Rerun training data with punctuation and see if there is a difference.

ayya-vimala commented 3 years ago

New training data can be found here: https://github.com/BuddhaNexus/buddhanexus-utils/tree/master/plien

For the application of the real pali texts I had a few thoughts. First of all, the pali texts in the segmented-pali repo folder inputfiles is the original segmentation, which is not the one used by us on BuddhaNexus because many segments are too long. I have therefore created two more folders:

The folder inputfiles holds the files with their original segmentation, including longer segments with multiple sentences. The folder inputfiles_cut_segments_for_Aijato holds the files with longer segments cut according to ., ?, ; and : so as to make them usable for the Aijato automated pali --> english translations. The folder inputfiles_cut_segments_for_NN holds the files where longer segments are cut down even further, breaking on , as well. For the calculation of matches, smaller segments are preferable.

So I suggest to use the Aijato folder for the application of the pali -- > english application and if needed the NN folder for calculating matches.

Then another thing I realized is that despite the frequent occurances of some passages like Anguttara Nikaya, the system can still not translate this properly. Maybe because duplicate entries have been removed. So how about keeping the duplicate entries in?

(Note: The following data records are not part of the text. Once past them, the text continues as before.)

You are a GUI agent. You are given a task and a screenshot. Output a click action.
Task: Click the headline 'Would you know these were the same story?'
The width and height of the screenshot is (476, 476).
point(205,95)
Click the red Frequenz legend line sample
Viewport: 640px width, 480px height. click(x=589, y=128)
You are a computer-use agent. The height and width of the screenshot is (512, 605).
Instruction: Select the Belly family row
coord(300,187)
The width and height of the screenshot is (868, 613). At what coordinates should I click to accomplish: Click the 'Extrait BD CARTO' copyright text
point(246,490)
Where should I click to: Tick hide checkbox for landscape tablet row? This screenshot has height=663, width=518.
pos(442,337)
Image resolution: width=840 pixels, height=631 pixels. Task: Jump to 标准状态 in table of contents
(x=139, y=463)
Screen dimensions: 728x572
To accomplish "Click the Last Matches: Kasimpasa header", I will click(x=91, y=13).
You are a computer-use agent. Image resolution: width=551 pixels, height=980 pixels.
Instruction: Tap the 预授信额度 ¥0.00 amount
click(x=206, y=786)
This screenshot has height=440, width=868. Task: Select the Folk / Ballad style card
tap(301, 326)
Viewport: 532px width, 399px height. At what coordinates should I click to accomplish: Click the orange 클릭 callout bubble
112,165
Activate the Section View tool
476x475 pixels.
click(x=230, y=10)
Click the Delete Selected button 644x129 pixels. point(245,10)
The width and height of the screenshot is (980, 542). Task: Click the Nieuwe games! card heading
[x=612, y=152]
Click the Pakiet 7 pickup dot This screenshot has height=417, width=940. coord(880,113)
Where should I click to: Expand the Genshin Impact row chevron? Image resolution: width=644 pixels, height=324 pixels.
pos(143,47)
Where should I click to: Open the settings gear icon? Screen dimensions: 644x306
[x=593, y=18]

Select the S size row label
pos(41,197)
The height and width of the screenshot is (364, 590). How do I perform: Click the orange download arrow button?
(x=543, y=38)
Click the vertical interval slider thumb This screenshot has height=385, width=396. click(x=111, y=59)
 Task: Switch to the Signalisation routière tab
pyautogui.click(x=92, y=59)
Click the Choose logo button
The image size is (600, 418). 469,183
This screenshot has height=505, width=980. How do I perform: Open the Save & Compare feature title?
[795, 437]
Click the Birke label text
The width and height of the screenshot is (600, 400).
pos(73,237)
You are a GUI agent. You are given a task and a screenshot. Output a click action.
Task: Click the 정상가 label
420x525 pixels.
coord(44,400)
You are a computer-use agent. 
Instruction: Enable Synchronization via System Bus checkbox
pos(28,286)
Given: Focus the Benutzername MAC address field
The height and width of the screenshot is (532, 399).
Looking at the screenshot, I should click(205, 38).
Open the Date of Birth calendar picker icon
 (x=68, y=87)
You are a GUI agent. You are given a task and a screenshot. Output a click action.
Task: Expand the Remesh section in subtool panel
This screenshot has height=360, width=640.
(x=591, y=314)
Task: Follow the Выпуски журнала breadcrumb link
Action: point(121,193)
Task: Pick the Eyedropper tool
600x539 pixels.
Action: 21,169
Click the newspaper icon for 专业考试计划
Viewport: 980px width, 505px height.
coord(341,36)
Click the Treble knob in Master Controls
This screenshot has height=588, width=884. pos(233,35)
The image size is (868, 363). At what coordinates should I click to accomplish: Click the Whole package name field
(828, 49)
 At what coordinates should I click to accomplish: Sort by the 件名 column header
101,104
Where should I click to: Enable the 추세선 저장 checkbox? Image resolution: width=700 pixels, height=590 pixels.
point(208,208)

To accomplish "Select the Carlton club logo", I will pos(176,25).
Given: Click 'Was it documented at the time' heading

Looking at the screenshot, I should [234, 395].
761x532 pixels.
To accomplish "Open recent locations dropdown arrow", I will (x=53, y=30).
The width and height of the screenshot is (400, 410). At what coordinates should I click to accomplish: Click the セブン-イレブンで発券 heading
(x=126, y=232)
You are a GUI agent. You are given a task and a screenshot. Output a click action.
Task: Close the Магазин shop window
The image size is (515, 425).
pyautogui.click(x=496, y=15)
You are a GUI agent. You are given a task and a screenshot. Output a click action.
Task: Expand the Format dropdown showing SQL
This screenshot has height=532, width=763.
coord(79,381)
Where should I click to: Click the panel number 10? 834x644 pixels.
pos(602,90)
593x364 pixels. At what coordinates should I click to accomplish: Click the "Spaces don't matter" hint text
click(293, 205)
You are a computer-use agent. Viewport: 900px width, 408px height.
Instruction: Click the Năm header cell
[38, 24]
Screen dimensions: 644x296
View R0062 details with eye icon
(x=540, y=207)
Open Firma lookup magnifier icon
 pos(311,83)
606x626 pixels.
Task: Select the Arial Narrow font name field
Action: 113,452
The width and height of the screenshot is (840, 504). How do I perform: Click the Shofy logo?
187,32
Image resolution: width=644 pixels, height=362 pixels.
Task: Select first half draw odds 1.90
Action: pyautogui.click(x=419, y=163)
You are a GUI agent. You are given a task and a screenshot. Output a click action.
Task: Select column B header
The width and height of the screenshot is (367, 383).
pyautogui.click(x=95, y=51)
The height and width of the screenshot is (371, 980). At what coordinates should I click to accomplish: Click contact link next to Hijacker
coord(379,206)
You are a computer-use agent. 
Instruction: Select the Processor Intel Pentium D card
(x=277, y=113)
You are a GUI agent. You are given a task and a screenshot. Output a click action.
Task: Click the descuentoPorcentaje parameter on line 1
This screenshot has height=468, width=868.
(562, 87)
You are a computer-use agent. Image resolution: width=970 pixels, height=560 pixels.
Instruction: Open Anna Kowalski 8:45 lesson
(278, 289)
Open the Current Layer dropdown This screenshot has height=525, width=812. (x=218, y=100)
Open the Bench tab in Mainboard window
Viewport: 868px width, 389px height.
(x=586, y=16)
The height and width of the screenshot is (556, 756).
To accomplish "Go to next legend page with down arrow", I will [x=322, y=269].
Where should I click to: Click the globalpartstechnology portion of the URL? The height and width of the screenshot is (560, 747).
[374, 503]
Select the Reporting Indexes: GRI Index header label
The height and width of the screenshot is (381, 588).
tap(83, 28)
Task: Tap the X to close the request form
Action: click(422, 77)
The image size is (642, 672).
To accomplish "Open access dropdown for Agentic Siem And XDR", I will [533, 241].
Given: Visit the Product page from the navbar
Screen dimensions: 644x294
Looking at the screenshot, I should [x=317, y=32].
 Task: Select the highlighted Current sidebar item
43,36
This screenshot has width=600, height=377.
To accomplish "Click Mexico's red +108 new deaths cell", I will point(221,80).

sebastian-nehrdich commented 3 years ago

Yes a few notes on this from my side:

for neural machine translation, shorter sentence pairs (pli-eng) are always better than longer. the system cannot deal with sentences longer than 200 characters very well
regarding duplicates, we can try this. Another thing we can do is data augmentation (i.e. randomly combining different sentences to create new examples), I will check it out
rerun with punctuation included should be trivial

ayya-vimala commented 3 years ago

I have just uploaded new training data with punctuation but without numbers in it. I had a look at the segments there but as the English and the Pali don't always match with regards to punctuation I did not reduce the segments to smaller. Quite often there is a longer pali sentence where Bhante Sujato has translated in various smaller sentences. I can run something to see how many are bigger than 200 characters.

ayya-vimala commented 3 years ago

There are 2162 matches across 8 files of pali sentences longer than 250 characters in the training data. Maybe we need to discuss what to do with that.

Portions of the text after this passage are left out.